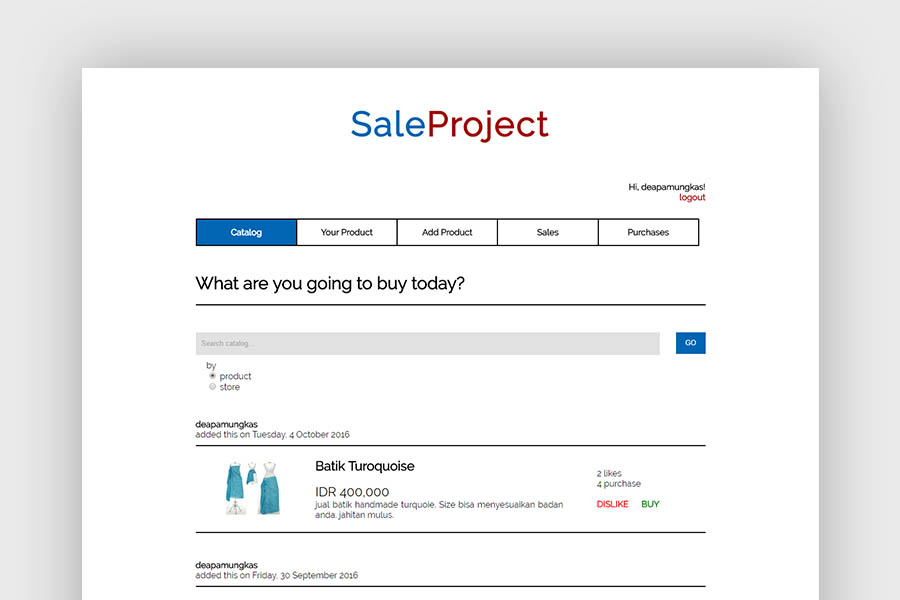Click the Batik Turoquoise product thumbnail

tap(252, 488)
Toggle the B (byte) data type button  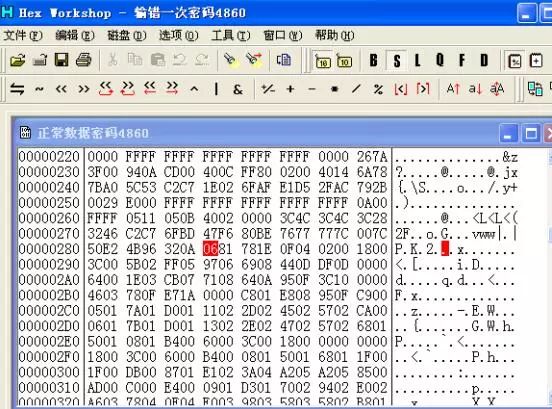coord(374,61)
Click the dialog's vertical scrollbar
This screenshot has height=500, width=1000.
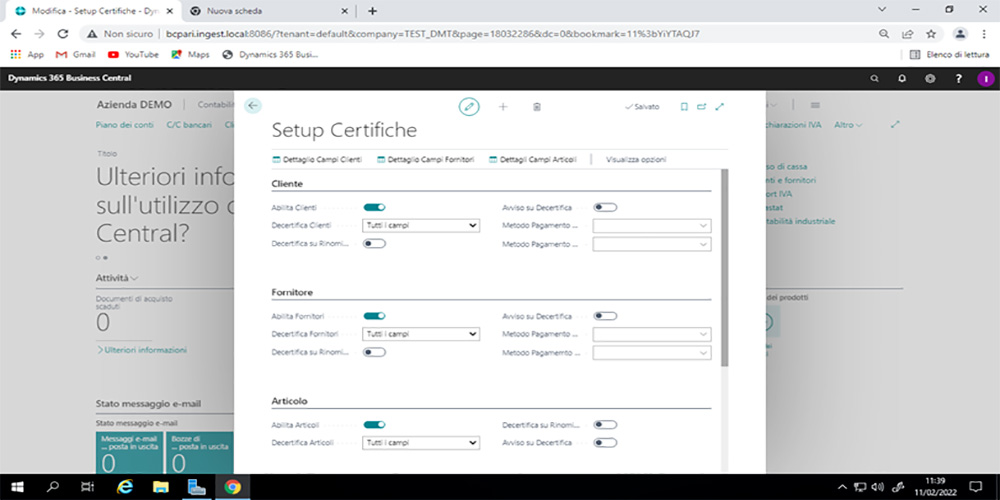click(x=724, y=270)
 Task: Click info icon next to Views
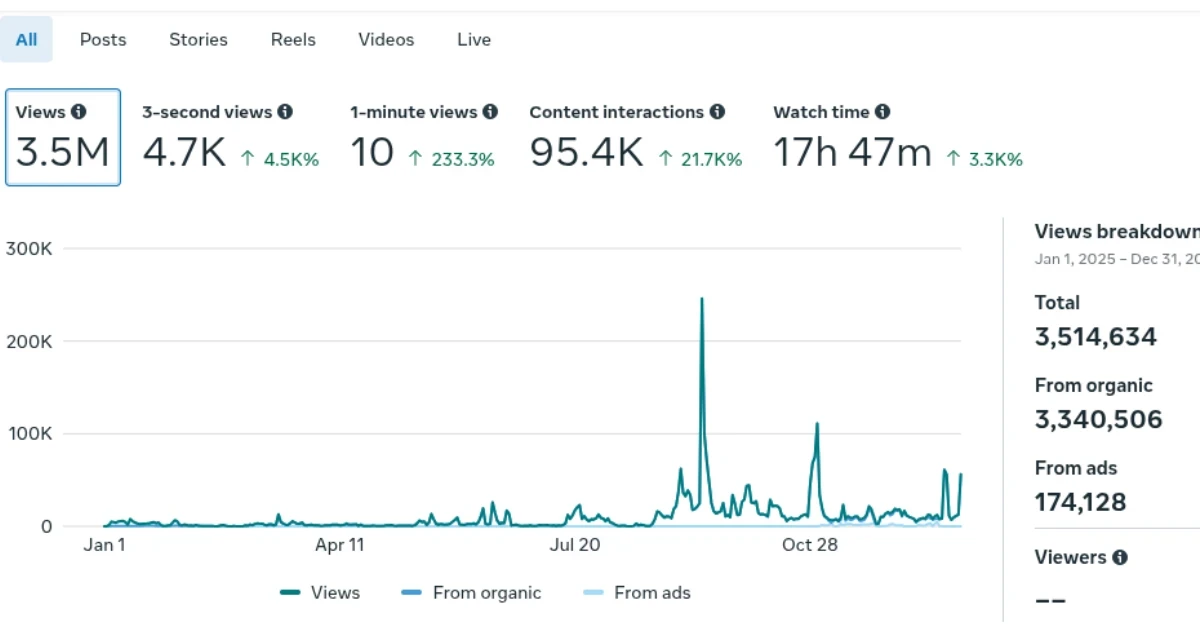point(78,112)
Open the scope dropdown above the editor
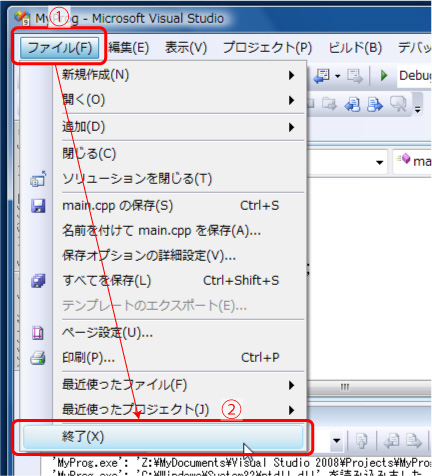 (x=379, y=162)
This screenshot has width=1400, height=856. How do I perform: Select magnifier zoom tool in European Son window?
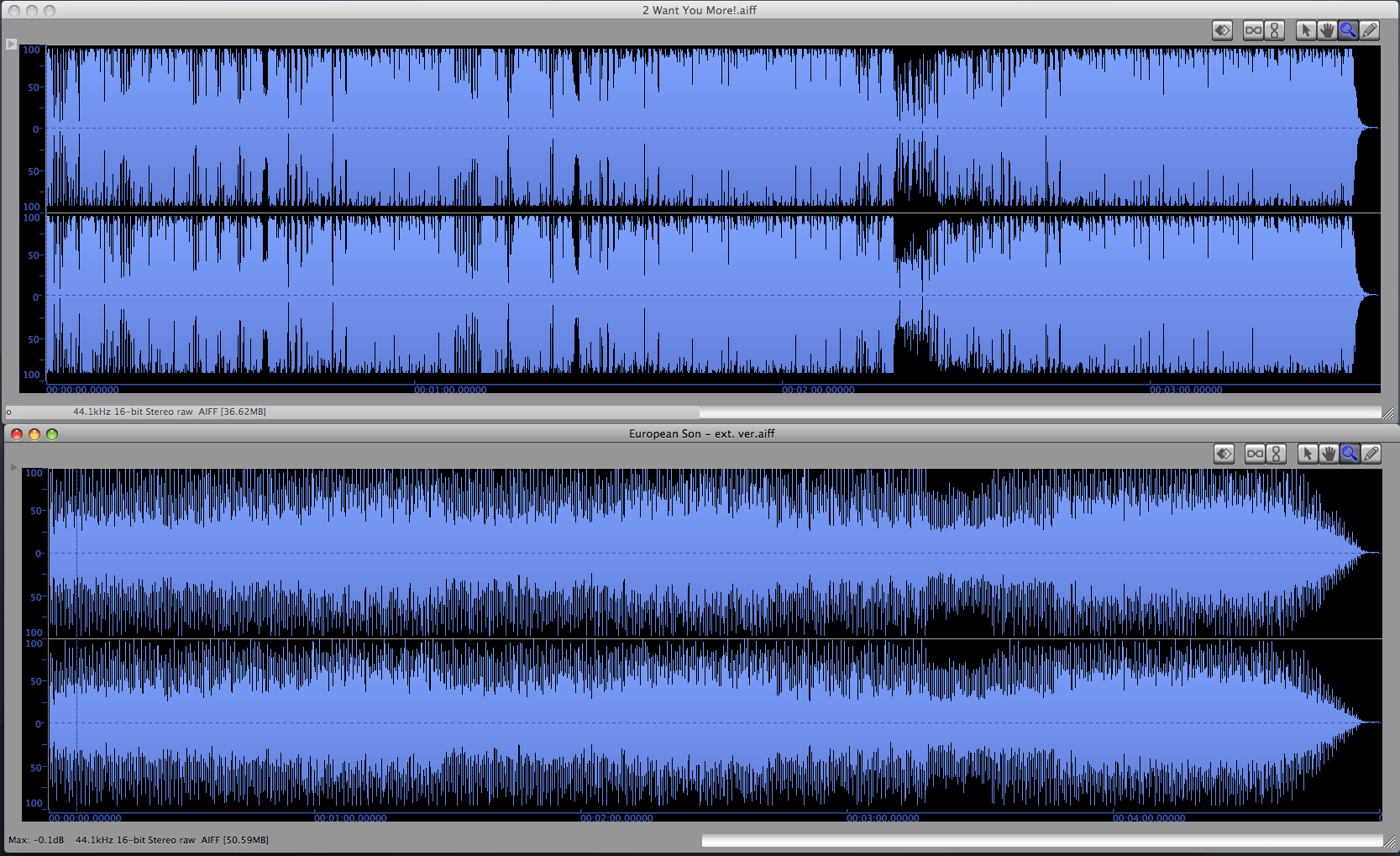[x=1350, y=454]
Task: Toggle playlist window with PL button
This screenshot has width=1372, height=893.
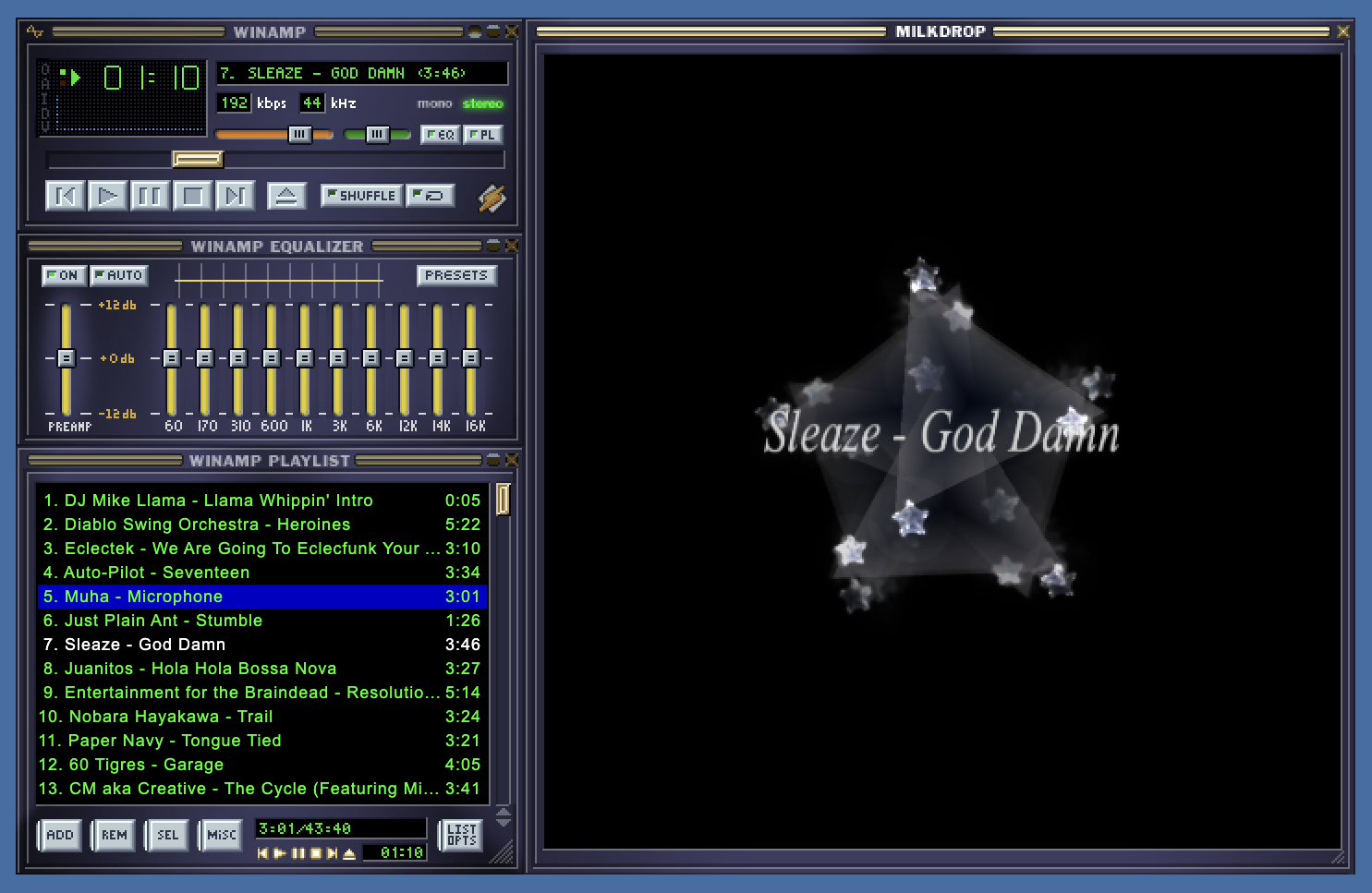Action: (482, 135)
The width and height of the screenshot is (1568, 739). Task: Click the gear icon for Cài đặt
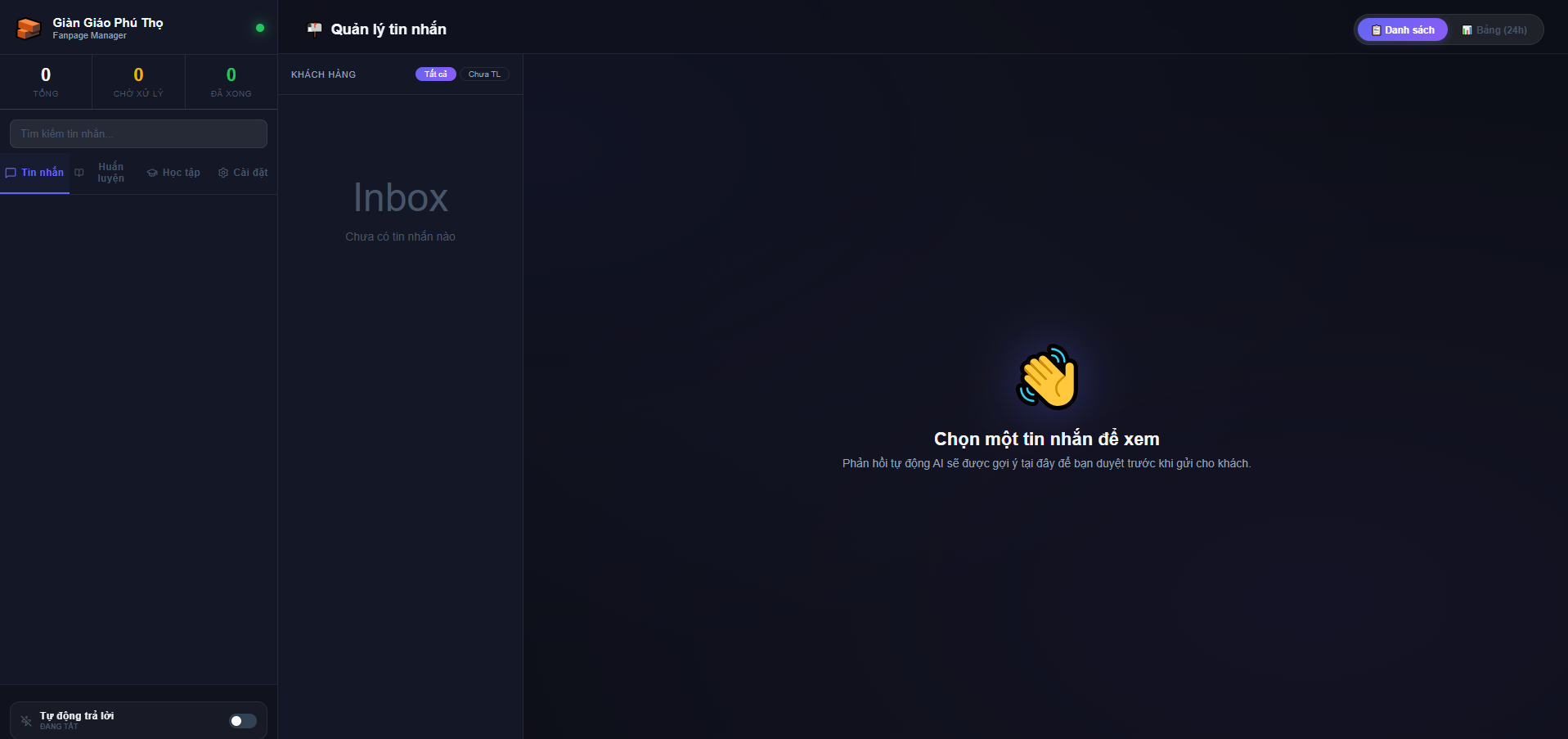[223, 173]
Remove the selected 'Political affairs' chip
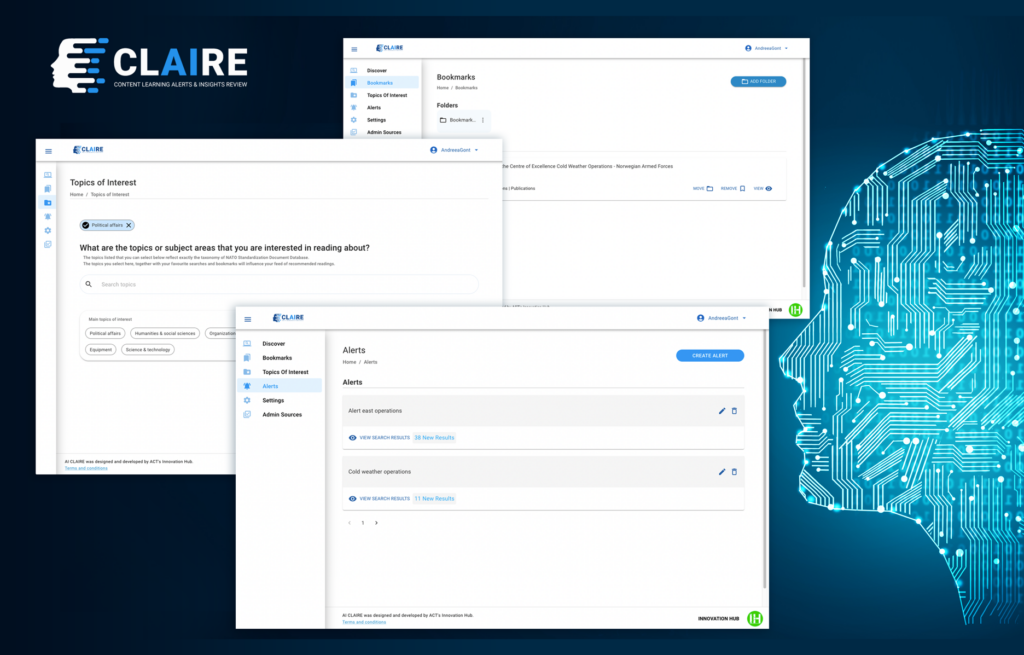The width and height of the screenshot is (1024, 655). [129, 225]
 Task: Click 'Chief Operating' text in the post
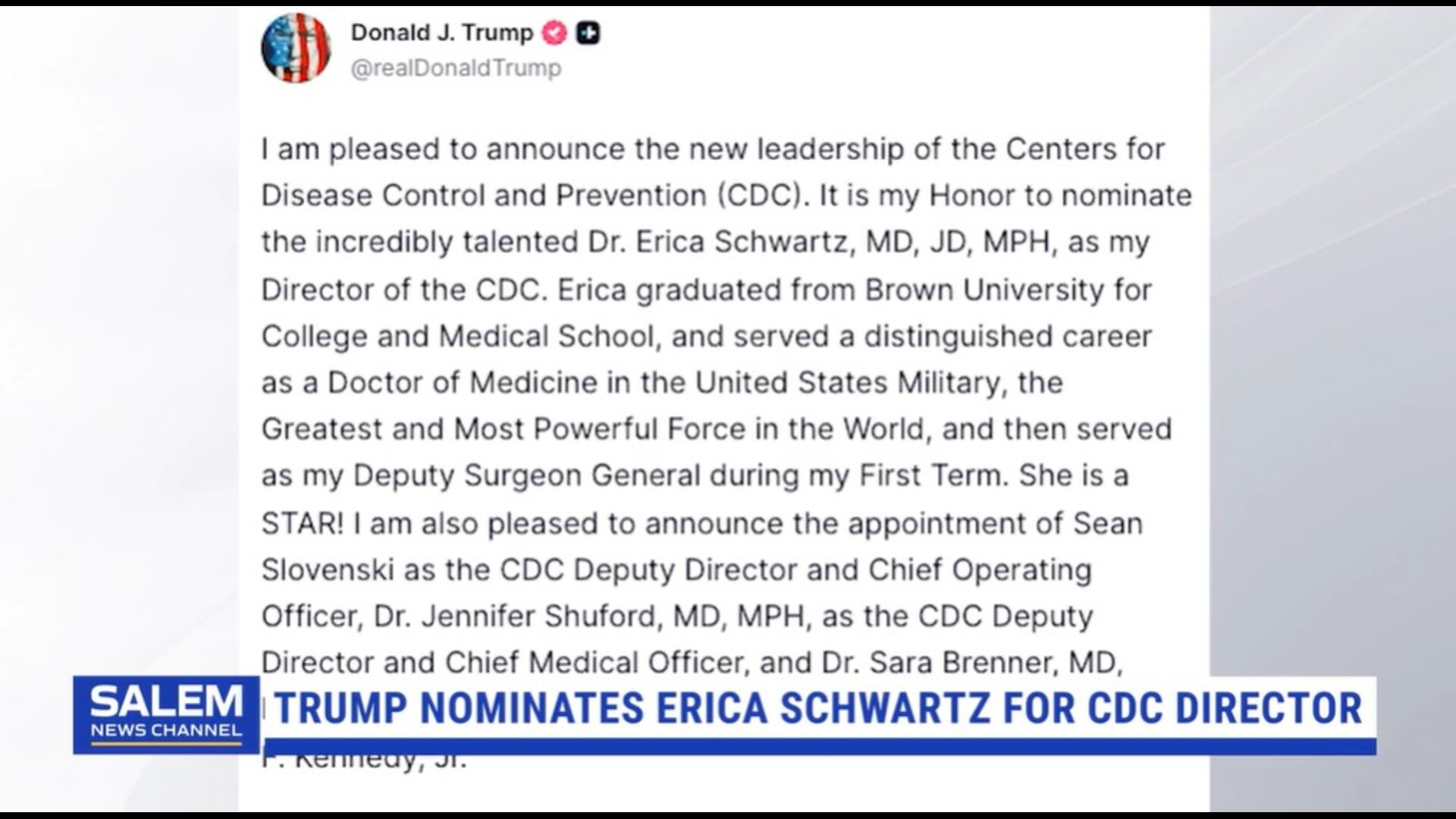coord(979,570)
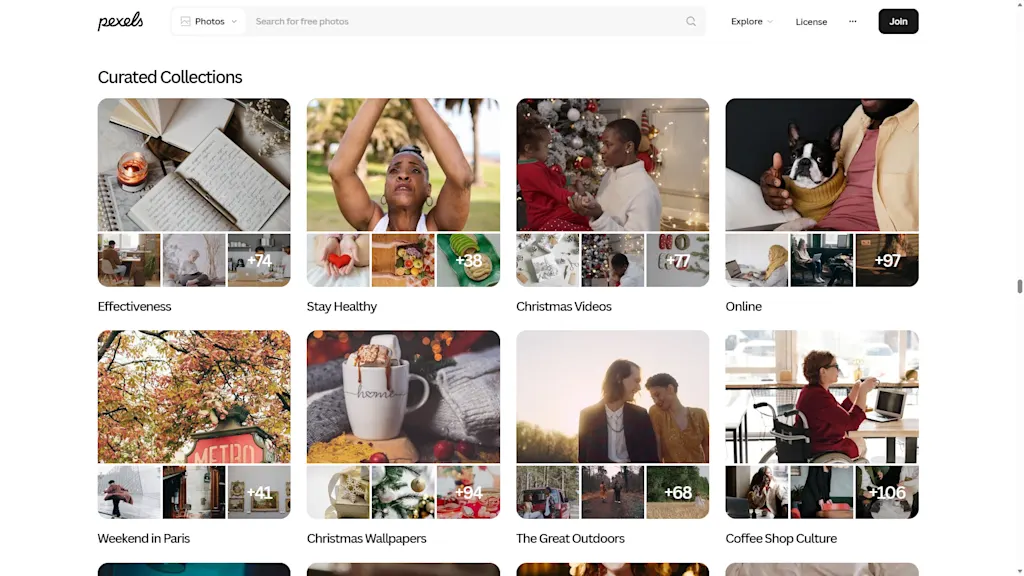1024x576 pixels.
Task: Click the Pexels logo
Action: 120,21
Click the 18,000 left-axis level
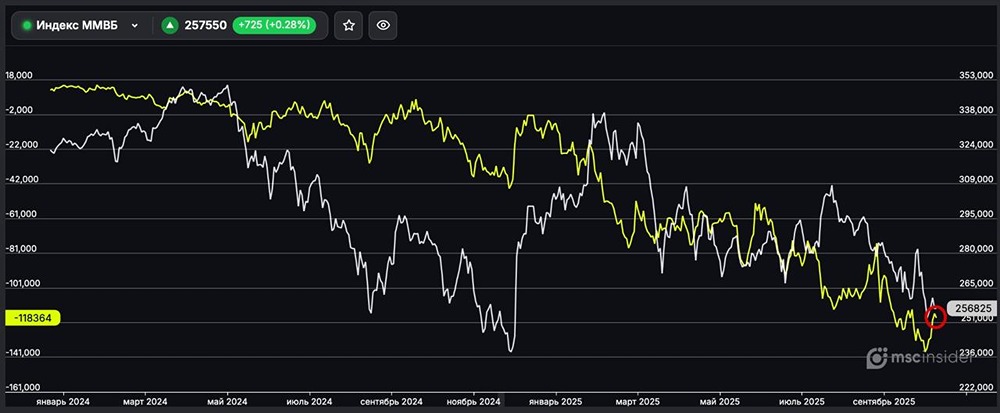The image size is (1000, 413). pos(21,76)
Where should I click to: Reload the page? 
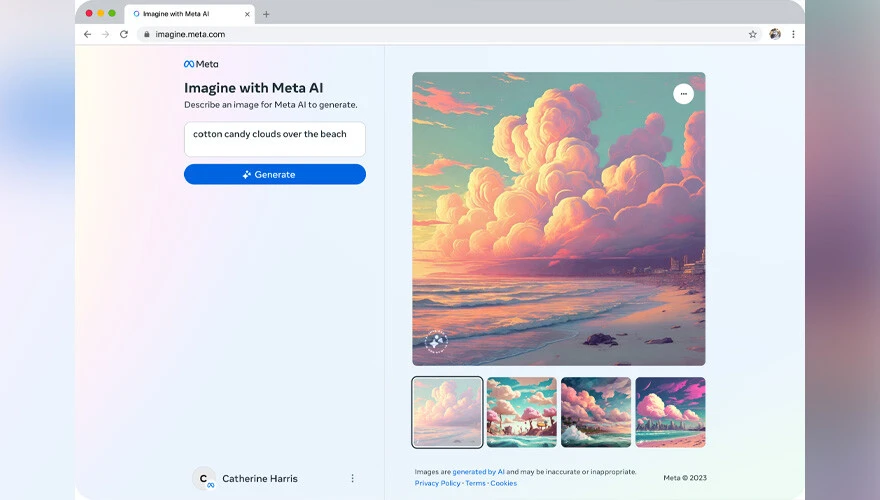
◇ ◇ ◇ ◇
• Your instructions:
All lines from the one containing "This screenshot has height=500, width=1000." through the final line of the records are to be retyped exactly; no other lines and no pictures are to be included.

• Answer to the problem:
This screenshot has height=500, width=1000.
click(x=724, y=270)
 Task: Click info icon next to Views
point(78,112)
Open the scope dropdown above the editor
 (x=379, y=162)
This screenshot has width=1400, height=856. How do I perform: Select magnifier zoom tool in European Son window?
[x=1350, y=454]
Task: Toggle playlist window with PL button
This screenshot has width=1372, height=893.
Action: (482, 135)
The width and height of the screenshot is (1568, 739). Task: Click the gear icon for Cài đặt
[223, 173]
Remove the selected 'Political affairs' chip
The width and height of the screenshot is (1024, 655). [129, 225]
 Task: Click 'Chief Operating' text in the post
coord(979,570)
1024x576 pixels.
Task: Click the Pexels logo
Action: 120,21
Click the 18,000 left-axis level
The image size is (1000, 413). pos(21,76)
Where should I click to: Reload the page? 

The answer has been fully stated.